#### [Directions for this task]
Return all of the entries word for word, but omit the pictures they contain.

===== Information provided =====

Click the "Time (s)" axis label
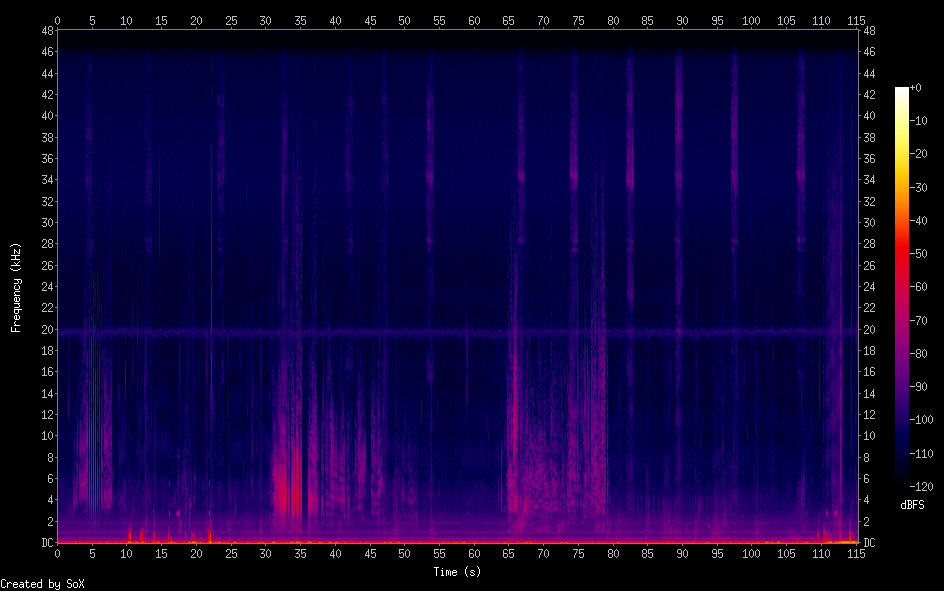The image size is (944, 591). [x=458, y=572]
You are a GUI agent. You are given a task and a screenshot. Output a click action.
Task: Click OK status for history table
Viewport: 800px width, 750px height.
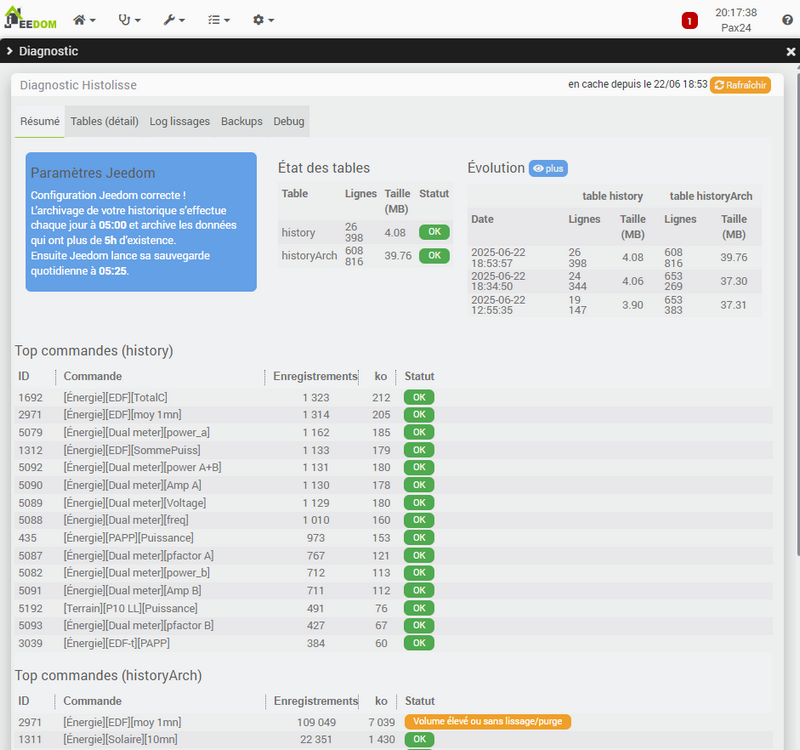click(434, 232)
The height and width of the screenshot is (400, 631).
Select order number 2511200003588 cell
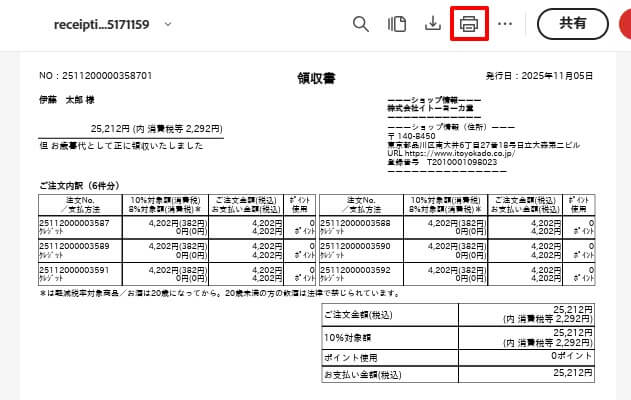tap(355, 223)
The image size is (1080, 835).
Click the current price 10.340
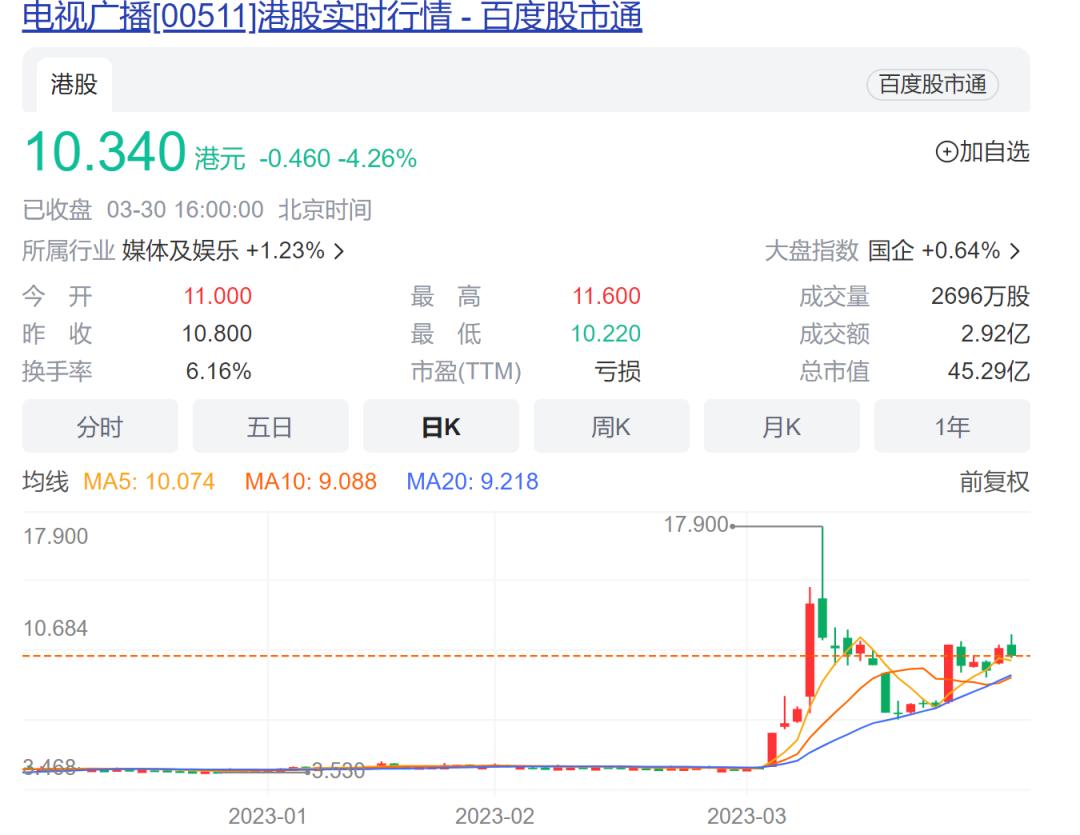pos(100,152)
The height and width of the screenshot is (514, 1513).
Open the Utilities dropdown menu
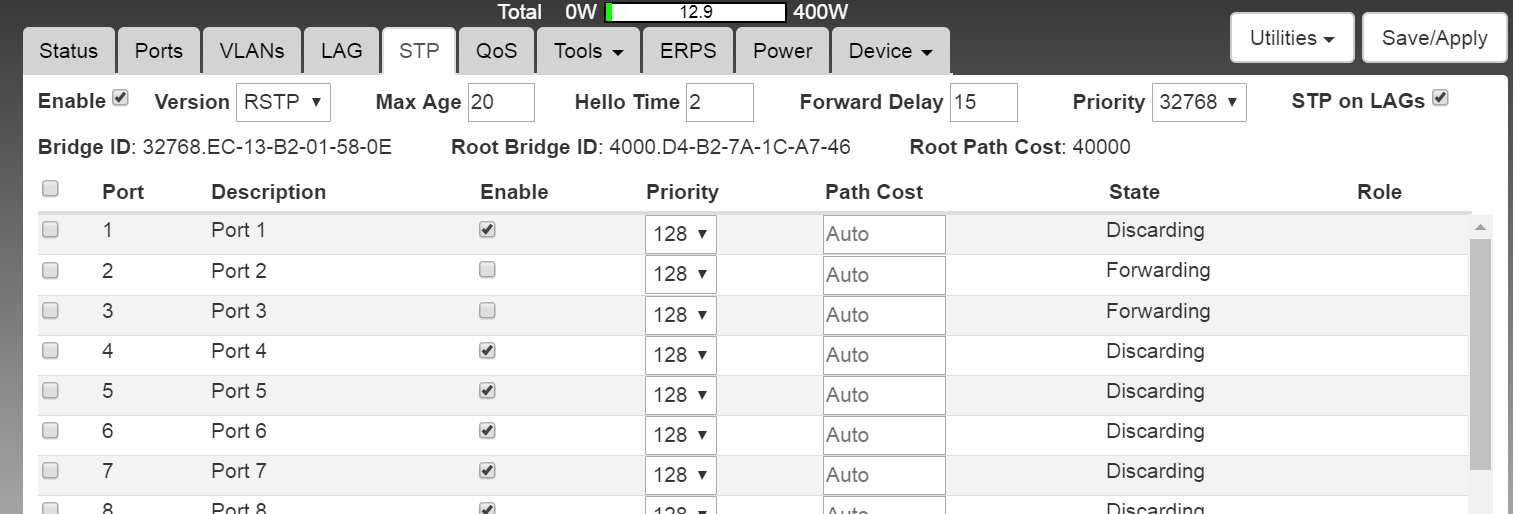coord(1292,38)
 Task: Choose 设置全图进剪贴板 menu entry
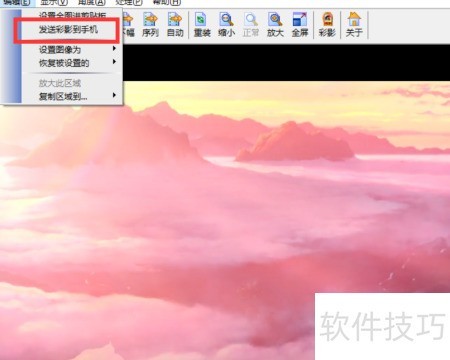72,15
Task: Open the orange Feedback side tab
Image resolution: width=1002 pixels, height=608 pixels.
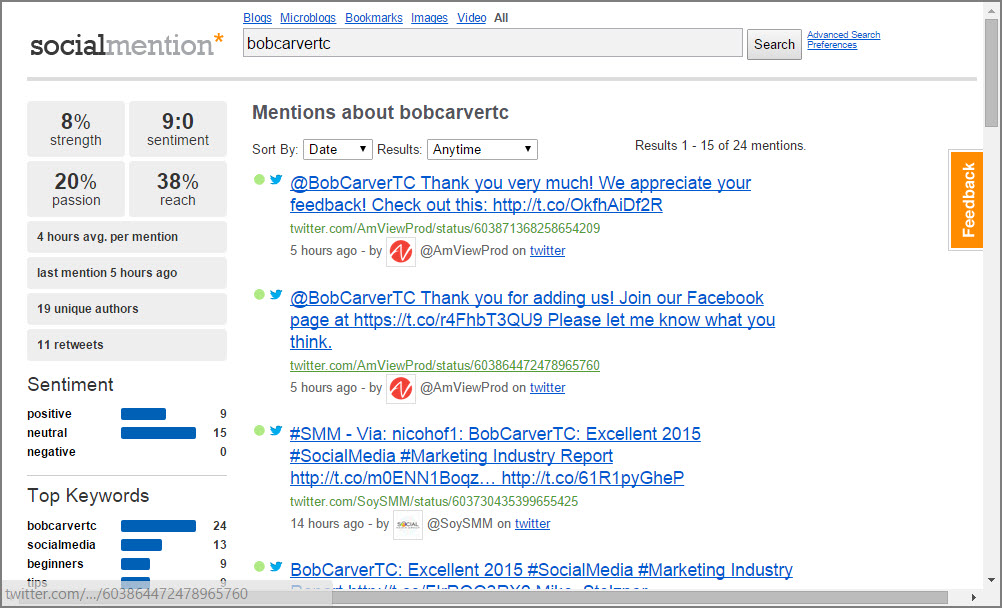Action: [x=966, y=200]
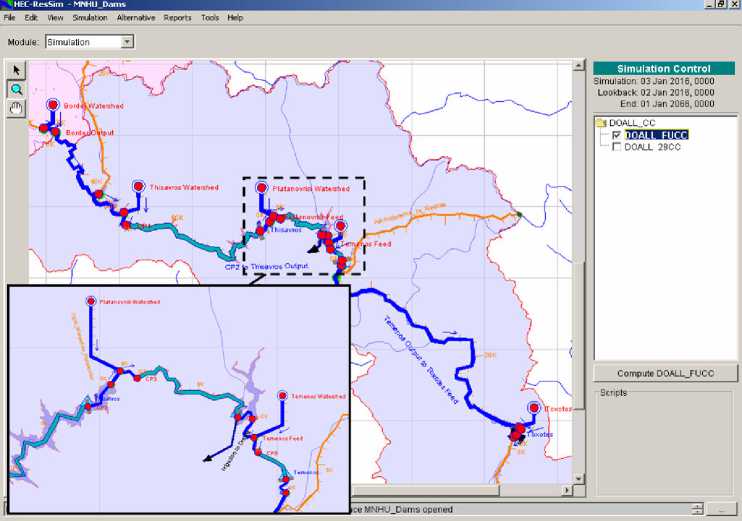The height and width of the screenshot is (521, 742).
Task: Click the Compute DOALL_FUCC button
Action: (665, 374)
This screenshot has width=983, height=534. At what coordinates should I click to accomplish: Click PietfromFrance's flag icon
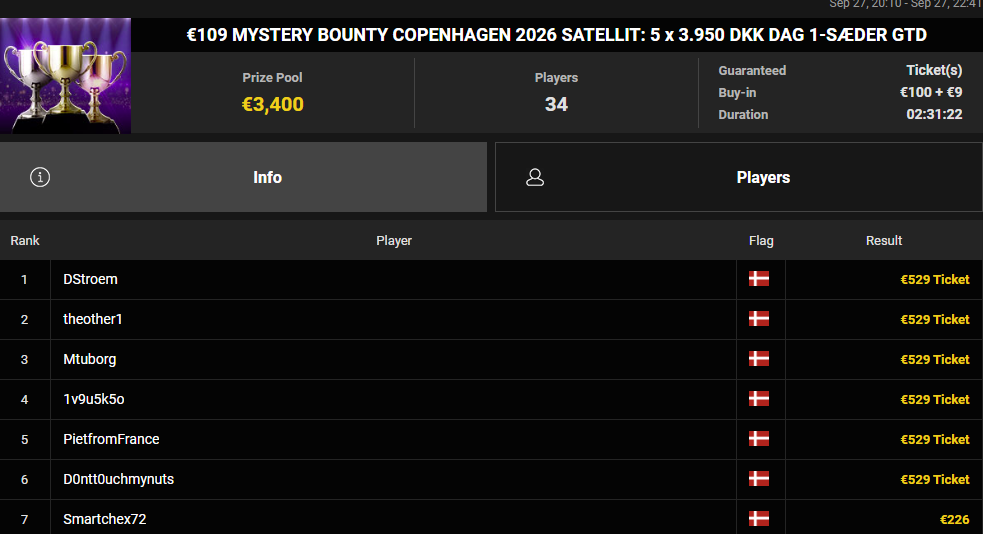[759, 439]
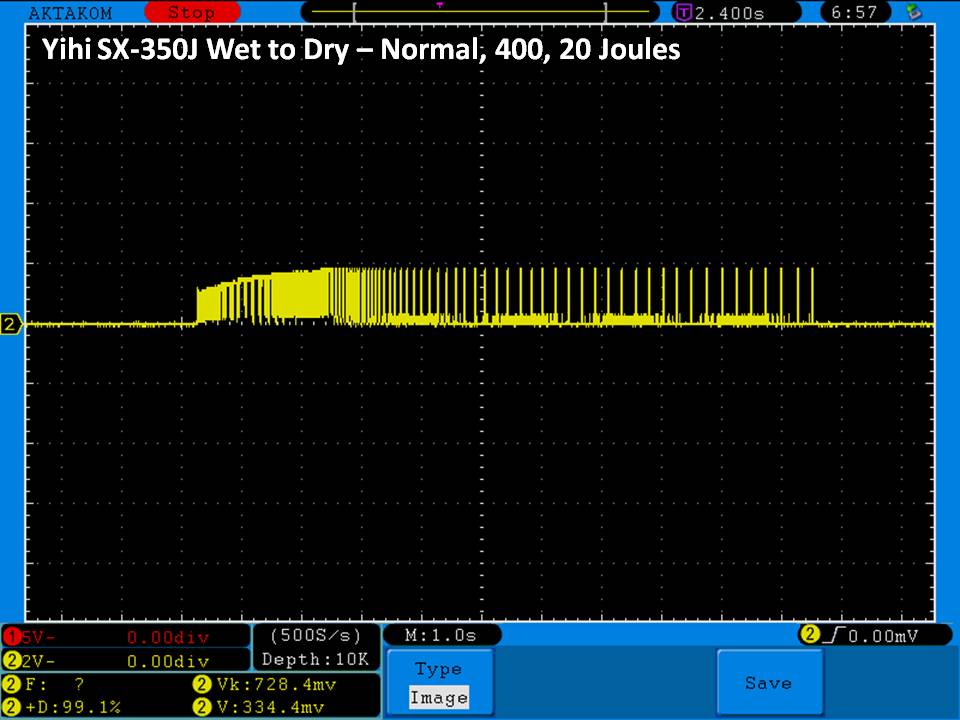Viewport: 960px width, 720px height.
Task: Open the Type Image selector
Action: 438,683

=====

#### [Output]
Click the "Time (s)" axis label
The image size is (944, 591). [x=458, y=572]
You are a GUI agent. You are given a task and a screenshot. Output a click action.
Task: Click OK status for history table
Viewport: 800px width, 750px height.
click(434, 232)
The height and width of the screenshot is (400, 631).
Select order number 2511200003588 cell
tap(355, 223)
The image size is (1080, 835).
Click the current price 10.340
pos(100,152)
The height and width of the screenshot is (514, 1513).
Open the Utilities dropdown menu
coord(1292,38)
 Task: Choose 设置全图进剪贴板 menu entry
72,15
Task: Open the orange Feedback side tab
Image resolution: width=1002 pixels, height=608 pixels.
Action: [x=966, y=200]
The height and width of the screenshot is (521, 742).
Task: Click the Compute DOALL_FUCC button
Action: (665, 374)
This screenshot has width=983, height=534. At what coordinates should I click to accomplish: Click PietfromFrance's flag icon
[759, 439]
Viewport: 960px width, 720px height.
Task: Open the Type Image selector
Action: 438,683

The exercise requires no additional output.